The dose of celecoxib was limited by regulatory restrictions to 200 mg daily for most patients, which may have provided a potential safety advantage for celecoxib, although the mean doses for both nonselective NSAIDs were also submaximal. Three previous trials assessed higher doses of celecoxib (400 to 800 mg per day),4,10,11 one of which showed a significantly higher risk of cardiovascular events in association with the unapproved 800-mg dose than with placebo, although the trial included only a small number of events. Our results provide reassurance regarding the safety of moderate doses of celecoxib but not the safety of high doses of celecoxib. Although ibuprofen and naproxen have been reported to potentially interfere with the antiplatelet effects of aspirin,12 we found no statistical interaction for aspirin use (Fig. S4 in the Supplementary Appendix). However, the trial was not specifically designed to assess the effects of aspirin on the relative safety of NSAIDs. Although enrollment was stratified according to aspirin use to ensure equal distribution of aspirin use among the treatment groups, patients were not randomly assigned to receive or not receive aspirin.

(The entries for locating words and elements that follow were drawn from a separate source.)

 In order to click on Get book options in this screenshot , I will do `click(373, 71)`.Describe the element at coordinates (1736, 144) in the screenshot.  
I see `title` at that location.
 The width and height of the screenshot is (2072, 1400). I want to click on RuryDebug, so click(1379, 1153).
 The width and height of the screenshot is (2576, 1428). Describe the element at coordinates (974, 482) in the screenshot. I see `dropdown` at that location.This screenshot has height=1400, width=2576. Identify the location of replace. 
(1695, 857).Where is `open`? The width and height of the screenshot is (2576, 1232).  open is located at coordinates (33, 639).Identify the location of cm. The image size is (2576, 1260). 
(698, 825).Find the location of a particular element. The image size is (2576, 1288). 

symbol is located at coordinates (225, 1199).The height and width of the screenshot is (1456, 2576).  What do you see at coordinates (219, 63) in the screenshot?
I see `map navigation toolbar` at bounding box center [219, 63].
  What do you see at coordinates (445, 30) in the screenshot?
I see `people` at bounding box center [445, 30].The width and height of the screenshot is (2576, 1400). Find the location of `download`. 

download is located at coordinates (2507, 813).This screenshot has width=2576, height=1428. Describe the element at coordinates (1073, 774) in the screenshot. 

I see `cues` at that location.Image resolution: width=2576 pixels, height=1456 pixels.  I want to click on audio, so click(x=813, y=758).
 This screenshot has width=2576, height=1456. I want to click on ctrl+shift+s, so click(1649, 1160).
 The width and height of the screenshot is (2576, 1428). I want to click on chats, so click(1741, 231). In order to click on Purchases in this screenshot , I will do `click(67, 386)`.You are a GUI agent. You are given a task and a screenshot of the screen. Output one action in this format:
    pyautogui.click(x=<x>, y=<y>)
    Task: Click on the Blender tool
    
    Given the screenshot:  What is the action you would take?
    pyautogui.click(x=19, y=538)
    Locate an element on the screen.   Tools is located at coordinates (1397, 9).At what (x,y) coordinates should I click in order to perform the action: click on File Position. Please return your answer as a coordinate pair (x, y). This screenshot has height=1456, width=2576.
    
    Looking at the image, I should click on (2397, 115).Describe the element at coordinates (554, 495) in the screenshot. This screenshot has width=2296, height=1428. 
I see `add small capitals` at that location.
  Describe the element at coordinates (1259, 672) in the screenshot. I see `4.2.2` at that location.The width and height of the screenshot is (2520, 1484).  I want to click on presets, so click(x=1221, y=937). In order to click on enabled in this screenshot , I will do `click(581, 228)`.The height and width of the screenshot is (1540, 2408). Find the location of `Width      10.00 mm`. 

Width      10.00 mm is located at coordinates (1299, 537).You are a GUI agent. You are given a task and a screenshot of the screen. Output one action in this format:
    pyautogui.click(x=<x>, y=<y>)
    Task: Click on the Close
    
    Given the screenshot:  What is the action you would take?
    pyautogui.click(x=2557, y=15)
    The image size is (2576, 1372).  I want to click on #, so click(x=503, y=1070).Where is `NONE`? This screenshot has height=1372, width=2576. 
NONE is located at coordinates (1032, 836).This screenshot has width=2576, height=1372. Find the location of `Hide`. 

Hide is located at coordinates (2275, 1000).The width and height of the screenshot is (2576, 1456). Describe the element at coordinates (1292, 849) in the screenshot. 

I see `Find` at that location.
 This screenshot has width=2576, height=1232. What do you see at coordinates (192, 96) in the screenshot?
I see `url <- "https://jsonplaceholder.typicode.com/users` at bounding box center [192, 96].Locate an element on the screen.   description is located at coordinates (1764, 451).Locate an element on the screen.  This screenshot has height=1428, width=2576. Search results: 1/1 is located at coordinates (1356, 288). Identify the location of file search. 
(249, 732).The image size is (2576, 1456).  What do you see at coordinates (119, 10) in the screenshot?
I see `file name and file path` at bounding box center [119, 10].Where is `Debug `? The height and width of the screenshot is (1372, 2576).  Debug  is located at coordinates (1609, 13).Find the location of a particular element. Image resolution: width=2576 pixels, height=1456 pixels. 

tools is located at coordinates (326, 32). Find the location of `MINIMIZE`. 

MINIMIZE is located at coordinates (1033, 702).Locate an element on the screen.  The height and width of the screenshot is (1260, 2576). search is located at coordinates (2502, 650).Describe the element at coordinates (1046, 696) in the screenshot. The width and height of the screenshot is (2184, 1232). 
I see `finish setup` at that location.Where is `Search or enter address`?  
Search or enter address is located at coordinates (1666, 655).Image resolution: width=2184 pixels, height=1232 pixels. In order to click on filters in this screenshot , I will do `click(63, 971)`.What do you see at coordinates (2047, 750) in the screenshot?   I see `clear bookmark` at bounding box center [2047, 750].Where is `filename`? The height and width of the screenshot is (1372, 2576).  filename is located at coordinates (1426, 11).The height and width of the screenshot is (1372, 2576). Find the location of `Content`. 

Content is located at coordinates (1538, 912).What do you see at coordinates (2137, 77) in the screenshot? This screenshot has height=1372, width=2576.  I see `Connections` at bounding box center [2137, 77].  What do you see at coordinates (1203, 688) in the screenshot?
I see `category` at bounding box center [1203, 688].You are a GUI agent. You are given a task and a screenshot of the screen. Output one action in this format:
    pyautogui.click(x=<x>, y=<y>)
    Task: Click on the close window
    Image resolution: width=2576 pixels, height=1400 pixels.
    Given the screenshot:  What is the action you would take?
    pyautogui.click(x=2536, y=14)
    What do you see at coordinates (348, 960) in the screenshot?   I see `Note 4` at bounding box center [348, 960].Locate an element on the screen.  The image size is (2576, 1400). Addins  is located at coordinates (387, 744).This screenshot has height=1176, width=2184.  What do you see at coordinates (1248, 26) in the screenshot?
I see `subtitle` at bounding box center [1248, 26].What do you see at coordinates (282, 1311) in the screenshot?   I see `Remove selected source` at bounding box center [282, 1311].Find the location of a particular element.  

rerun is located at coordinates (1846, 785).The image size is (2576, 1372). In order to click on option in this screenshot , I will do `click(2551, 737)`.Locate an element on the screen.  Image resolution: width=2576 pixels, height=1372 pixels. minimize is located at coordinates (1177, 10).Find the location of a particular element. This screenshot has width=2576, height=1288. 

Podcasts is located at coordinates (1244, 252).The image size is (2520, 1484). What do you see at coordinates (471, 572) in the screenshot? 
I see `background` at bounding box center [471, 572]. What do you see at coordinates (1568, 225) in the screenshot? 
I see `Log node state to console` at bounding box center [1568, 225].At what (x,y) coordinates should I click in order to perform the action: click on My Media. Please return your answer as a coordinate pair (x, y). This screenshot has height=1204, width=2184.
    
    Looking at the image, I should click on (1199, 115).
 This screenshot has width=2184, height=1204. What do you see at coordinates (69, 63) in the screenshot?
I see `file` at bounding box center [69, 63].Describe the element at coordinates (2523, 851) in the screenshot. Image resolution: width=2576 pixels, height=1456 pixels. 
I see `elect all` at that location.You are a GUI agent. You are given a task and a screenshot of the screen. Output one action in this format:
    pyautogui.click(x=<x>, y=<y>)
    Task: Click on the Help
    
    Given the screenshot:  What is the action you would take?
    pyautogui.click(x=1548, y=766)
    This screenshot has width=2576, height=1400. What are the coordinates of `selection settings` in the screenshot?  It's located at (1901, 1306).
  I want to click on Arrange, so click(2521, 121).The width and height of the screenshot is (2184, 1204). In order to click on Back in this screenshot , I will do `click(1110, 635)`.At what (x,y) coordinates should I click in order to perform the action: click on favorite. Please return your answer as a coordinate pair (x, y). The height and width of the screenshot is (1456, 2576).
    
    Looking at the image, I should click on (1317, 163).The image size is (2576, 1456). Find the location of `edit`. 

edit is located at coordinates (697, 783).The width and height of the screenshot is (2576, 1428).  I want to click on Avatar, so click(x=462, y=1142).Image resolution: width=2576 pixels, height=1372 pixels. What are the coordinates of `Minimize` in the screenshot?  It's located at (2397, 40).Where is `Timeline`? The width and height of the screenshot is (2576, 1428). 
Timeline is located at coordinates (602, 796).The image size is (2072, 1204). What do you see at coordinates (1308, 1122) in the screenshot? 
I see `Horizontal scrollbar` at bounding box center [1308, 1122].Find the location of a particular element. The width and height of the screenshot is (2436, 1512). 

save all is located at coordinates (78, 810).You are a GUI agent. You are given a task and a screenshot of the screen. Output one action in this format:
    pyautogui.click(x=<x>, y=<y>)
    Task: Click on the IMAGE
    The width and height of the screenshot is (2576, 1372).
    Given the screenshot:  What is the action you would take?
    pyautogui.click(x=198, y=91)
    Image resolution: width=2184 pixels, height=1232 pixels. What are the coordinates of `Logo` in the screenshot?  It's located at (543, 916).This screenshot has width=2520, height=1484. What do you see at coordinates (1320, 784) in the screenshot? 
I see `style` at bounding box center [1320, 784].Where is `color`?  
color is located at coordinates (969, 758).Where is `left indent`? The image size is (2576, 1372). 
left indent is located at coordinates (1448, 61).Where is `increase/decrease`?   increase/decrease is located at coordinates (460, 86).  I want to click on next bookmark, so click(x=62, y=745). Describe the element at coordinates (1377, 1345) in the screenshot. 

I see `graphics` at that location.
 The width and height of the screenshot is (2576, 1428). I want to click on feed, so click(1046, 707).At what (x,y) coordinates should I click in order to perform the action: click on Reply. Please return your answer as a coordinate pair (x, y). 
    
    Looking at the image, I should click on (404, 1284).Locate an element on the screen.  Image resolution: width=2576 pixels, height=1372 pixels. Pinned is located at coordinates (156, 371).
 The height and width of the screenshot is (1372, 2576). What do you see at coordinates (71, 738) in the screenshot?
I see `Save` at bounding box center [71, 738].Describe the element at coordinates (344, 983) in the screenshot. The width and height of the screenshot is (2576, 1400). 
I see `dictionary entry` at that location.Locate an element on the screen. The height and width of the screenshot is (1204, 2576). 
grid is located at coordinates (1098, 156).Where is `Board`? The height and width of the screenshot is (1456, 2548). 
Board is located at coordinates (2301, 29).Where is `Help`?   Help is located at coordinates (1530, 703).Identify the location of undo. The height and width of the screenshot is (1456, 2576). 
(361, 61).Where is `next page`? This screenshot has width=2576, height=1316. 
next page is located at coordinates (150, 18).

The current results reflect the relative safety of only these three drugs and cannot provide insight into the effects of the more than two dozen other marketed NSAIDs, particularly because each of these drugs may have a unique safety profile. No inferences are possible regarding the effects of NSAIDs as compared with placebo or regarding the safety of intermittent treatment with low-dose over-the-counter preparations. For ethical reasons, a placebo comparison group was not feasible, since we required all patients and physicians to document that participants had required NSAID treatment for at least 6 months for adequate symptom relief. Acetaminophen was not selected as a comparator because previous studies had shown this drug to be ineffective for the treatment of patients with NSAID-dependent arthritis.13
In summary, the PRECISION trial showed the noninferiority of moderate doses of celecoxib, as compared with naproxen or ibuprofen, with regard to the primary APTC cardiovascular outcome. Celecoxib treatment also resulted in lower rates of gastrointestinal events than did either comparator drug and in lower rates of renal adverse events than did ibuprofen.